10 de dezembro de 2014

As Artes de Miss Brasil 1964



Qual o seu compositor preferido? - Bach. - E escritor? Jean Paul Sartre. e poeta? Goethe, que leio no original. No camarim do Maracanãnzinho, ainda com a faixa de Miss Brasil, Ângela sofria o bombardeio dos repórteres. Admiradores ao redor, espantavam-se ante as respostas da moça e alguns sorriam incredulamente. "Trouxe tudo decoradinho, aposto..." eles não sabiam entretanto que Ângela transcendia os limites - já invejáveis - de Miss Brasil, acumulando qualidades: é inteligente, culta, poliglota e, sobretudo, possui alma de artista.
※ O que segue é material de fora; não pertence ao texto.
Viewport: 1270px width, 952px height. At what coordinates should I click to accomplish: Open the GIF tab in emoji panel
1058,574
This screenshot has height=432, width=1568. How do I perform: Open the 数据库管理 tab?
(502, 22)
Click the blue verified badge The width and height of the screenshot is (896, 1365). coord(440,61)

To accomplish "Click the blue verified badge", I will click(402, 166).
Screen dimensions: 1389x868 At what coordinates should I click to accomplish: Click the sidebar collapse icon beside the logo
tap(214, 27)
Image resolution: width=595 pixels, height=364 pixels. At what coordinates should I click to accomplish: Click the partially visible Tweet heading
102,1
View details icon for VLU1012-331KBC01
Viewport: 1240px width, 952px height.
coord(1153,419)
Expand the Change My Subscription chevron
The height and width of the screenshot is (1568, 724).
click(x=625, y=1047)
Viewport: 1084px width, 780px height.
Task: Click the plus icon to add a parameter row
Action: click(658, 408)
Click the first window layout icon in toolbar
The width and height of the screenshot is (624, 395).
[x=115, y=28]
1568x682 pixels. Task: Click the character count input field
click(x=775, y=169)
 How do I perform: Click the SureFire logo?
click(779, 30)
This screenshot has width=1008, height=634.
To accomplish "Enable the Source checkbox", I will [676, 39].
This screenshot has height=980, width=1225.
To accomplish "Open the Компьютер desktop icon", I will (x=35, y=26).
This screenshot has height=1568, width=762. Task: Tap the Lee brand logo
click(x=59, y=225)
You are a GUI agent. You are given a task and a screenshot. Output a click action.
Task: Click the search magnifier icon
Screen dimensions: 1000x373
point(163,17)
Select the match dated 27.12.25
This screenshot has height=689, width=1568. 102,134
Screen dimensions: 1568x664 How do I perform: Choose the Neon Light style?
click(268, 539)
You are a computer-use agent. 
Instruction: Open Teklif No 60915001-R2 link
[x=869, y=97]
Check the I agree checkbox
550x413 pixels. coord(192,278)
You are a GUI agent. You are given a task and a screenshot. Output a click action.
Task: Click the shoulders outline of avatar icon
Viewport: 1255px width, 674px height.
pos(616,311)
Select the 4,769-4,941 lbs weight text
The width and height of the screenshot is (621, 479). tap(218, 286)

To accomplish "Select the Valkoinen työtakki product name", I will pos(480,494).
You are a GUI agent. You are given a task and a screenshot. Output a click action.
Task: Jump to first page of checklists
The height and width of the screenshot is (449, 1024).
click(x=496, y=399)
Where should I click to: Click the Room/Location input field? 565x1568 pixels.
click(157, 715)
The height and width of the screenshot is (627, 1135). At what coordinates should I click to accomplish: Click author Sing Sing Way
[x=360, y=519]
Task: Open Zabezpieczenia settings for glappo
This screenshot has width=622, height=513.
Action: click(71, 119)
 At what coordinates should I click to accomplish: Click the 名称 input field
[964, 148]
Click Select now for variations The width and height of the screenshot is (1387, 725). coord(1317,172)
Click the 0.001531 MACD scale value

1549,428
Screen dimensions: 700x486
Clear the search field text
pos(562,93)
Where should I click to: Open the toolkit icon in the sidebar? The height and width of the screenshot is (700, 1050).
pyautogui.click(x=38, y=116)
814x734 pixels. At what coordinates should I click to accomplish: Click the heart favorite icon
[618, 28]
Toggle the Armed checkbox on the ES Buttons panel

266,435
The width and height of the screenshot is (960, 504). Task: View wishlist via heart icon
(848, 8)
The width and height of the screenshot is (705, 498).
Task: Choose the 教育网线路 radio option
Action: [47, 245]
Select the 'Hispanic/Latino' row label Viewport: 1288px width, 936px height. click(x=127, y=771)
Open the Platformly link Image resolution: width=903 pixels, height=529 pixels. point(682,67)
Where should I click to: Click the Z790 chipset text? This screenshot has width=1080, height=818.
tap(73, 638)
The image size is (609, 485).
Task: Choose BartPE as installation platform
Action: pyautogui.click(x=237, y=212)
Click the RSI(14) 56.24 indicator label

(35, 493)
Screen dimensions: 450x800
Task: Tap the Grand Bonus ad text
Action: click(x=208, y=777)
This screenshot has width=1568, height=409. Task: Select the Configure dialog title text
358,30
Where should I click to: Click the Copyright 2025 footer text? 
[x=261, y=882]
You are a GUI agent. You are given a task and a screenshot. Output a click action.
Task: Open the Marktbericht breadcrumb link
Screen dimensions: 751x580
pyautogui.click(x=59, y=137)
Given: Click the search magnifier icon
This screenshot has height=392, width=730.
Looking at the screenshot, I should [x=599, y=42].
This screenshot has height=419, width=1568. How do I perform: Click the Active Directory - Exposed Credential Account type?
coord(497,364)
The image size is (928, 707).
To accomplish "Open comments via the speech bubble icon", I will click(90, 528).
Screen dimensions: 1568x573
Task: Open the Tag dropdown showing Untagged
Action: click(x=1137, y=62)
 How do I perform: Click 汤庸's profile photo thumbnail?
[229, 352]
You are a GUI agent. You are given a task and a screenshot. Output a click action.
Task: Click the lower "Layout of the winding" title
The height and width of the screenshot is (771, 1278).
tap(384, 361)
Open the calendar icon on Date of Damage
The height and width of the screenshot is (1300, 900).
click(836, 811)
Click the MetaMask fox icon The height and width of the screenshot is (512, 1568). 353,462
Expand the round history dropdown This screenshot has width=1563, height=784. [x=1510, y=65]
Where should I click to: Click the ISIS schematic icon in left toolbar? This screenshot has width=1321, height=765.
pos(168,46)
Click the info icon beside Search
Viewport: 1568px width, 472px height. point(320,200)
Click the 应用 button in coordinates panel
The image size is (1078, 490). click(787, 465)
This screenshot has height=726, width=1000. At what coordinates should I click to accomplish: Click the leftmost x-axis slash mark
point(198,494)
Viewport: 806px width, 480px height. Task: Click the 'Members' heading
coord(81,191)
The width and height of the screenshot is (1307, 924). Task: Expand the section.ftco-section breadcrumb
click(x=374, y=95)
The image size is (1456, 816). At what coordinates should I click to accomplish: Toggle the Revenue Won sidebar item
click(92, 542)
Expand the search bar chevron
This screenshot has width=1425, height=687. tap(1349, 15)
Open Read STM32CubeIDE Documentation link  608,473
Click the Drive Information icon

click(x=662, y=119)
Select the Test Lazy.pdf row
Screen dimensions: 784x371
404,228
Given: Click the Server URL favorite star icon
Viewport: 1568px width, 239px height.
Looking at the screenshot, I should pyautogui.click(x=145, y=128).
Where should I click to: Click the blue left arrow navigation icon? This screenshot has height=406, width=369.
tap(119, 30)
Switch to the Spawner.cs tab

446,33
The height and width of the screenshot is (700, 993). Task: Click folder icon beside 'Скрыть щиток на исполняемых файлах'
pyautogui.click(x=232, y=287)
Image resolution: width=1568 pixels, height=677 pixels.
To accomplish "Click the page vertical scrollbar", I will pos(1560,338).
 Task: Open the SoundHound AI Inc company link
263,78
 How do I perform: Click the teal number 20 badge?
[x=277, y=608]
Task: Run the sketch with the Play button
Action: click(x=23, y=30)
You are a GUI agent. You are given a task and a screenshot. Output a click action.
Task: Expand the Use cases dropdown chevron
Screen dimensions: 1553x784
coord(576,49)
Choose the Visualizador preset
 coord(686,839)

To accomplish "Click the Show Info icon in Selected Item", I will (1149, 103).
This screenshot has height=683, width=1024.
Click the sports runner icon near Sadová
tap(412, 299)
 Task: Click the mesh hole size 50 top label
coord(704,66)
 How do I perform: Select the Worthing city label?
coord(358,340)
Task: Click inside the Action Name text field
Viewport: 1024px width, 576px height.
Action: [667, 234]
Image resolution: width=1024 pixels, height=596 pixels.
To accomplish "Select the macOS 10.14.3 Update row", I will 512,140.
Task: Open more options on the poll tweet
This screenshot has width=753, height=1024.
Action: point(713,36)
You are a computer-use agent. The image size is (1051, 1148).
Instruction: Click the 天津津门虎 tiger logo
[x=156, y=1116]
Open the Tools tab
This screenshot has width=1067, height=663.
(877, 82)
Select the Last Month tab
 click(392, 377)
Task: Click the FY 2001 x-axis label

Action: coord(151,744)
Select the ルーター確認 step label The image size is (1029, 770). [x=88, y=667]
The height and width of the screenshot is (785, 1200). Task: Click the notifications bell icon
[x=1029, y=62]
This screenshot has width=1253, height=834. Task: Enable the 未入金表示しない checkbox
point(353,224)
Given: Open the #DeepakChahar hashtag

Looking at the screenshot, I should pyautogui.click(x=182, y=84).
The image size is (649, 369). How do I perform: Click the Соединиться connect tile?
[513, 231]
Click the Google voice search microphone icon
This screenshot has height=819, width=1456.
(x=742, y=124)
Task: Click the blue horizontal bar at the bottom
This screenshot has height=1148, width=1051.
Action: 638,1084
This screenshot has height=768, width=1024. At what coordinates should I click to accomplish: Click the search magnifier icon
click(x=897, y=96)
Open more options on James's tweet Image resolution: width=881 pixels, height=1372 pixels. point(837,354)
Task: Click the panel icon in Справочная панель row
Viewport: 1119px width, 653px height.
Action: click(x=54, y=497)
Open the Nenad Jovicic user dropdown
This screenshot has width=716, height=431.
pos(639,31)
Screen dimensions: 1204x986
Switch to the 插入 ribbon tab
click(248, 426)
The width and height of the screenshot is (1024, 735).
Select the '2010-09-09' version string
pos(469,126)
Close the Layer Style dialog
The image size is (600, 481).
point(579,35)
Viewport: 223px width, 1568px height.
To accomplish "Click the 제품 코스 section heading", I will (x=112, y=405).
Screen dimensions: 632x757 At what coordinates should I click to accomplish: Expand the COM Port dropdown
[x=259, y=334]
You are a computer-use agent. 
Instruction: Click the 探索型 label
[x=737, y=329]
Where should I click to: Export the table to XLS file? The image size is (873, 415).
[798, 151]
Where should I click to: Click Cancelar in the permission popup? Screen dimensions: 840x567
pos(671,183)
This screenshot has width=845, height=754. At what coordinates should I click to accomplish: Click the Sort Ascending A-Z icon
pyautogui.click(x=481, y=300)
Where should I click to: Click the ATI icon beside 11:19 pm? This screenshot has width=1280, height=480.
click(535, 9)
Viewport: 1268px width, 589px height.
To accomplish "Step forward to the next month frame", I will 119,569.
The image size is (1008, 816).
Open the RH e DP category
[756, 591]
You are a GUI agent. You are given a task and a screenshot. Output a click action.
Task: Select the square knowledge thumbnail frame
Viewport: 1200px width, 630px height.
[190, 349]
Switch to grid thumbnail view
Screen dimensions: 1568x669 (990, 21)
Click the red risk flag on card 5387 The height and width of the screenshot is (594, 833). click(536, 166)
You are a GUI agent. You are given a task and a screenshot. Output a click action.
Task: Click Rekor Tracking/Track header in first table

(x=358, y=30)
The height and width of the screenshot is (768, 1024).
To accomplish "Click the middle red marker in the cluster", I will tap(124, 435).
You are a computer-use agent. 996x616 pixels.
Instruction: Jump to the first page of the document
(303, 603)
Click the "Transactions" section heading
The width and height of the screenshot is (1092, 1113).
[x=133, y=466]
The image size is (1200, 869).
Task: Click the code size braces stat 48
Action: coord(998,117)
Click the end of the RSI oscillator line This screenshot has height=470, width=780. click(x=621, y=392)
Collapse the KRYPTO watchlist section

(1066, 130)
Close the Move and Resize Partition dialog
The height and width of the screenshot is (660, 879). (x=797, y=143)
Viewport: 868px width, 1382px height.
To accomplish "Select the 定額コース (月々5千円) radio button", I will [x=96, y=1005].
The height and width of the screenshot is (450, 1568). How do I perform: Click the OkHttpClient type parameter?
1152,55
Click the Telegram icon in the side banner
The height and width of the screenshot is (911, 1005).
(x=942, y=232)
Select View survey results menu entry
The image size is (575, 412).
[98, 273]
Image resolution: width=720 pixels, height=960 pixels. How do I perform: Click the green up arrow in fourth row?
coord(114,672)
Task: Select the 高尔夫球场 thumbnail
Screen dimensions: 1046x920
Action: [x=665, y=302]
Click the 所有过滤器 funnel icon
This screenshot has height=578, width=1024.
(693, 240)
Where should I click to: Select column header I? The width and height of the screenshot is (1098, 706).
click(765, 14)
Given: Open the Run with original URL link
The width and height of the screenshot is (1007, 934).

Ao enfrentar o público, no instante de pisar a passarela, ela deve ter-se recordado de um curioso obstáculo que enfrentou e venceu, anos atrás, em Curitiba. E daí, provavelmente, a sua segurança no decorrer do concurso.
Era festa de final de ano das alunas de um curso paranaense de balé. Algumas meninas haviam dançado (o mais coordenadamente possível) o pas-de-quatre do Lago dos Cisnes. Ângela Teresa, então com doze anos de idade, não quis fazer um número clássico. Achava que tinha personalidade para escolher uma dança mais de acordo com seu temperamento. Optou por um número de palhaço. Mas na hora de entrar em cena caiu em pânico: não se lembrava de um só passo da coreografia. O que fazer? Era impossível recuar. Ângela deu três saltos gaiatos parou no meio do palco e improvisou a dança. Sucesso total. Seus pais, sentados na primeira fila, foram os que mais aplaudiram.
Eles estavam radicados há alguns anos no Paraná, depois de terem residido em diversas cidades brasileiras. Ângela nasceu no Rio, em 1945, quando seu pai, o militar Osni Vasconcelos, cursava a Escola Superior de Guerra. A família mudou-se para Curitiba por volta de 1950, onde a menina começou a frequentar o jardim de infância:
"Tenho uma recordação bem viva daquela época - conta ela. - Eu costumava fugir da aula e entrar pela janela, na classe de Elizabete, minha  irmã um ano mais velha. Renata, irmã caçula era recém-nascida".
 Quando D. Arlete, mãe de Ângela percebeu que sua filha ensaiava passos de dança por contra própria, ouvindo o rádio tocar, inscreveu-a num curso de balé. Ao mesmo tempo a menina começou a estudar francês e inglês. Em casa, aprendia o alemão com a avó paterna, austríaca. Ângela atravessou a infância e a adolescência entre arabescos, glissadas, jetás e piruetas, nas aulas de balé. Tudo levava a crer que seguiria a carreira profissional, quando aos 16 anos descobriu a pintura.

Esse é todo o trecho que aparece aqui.